In the records below, find the line with "Toggle the sort" and the line with "The width and"; return exactly those lines and every line between them.

══════

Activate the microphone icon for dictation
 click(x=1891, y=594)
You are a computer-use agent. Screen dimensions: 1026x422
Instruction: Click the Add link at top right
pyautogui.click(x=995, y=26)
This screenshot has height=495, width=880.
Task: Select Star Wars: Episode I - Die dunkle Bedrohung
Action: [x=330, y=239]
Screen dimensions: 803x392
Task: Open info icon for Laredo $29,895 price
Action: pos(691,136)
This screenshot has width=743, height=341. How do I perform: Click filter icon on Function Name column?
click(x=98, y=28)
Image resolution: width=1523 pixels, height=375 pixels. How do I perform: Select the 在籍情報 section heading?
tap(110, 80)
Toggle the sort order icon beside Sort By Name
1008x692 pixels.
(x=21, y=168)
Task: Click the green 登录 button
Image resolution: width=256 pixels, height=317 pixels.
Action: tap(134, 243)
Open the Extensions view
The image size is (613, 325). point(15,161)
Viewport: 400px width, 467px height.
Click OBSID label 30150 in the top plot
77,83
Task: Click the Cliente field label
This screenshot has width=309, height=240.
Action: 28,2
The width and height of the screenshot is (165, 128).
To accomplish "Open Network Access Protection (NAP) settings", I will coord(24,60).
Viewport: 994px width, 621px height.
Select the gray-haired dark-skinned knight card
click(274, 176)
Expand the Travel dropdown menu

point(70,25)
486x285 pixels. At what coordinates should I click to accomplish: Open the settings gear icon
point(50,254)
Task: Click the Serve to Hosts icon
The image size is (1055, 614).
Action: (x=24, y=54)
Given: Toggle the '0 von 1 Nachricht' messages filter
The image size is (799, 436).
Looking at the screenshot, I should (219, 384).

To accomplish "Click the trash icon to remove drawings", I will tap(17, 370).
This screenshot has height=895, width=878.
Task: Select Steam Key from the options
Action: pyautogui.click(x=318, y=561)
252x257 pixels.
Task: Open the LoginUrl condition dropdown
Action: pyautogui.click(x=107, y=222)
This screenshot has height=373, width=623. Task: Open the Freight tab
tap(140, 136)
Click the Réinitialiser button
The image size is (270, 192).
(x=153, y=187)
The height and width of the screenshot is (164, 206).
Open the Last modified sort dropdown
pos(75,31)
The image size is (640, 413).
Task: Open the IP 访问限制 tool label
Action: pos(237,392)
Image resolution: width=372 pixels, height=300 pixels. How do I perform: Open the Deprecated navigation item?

══════

-- REPLY TO THE EXERCISE --
Toggle the sort order icon beside Sort By Name
1008x692 pixels.
(x=21, y=168)
Task: Click the green 登录 button
Image resolution: width=256 pixels, height=317 pixels.
Action: tap(134, 243)
Open the Extensions view
The image size is (613, 325). point(15,161)
Viewport: 400px width, 467px height.
Click OBSID label 30150 in the top plot
77,83
Task: Click the Cliente field label
This screenshot has width=309, height=240.
Action: 28,2
The width and height of the screenshot is (165, 128).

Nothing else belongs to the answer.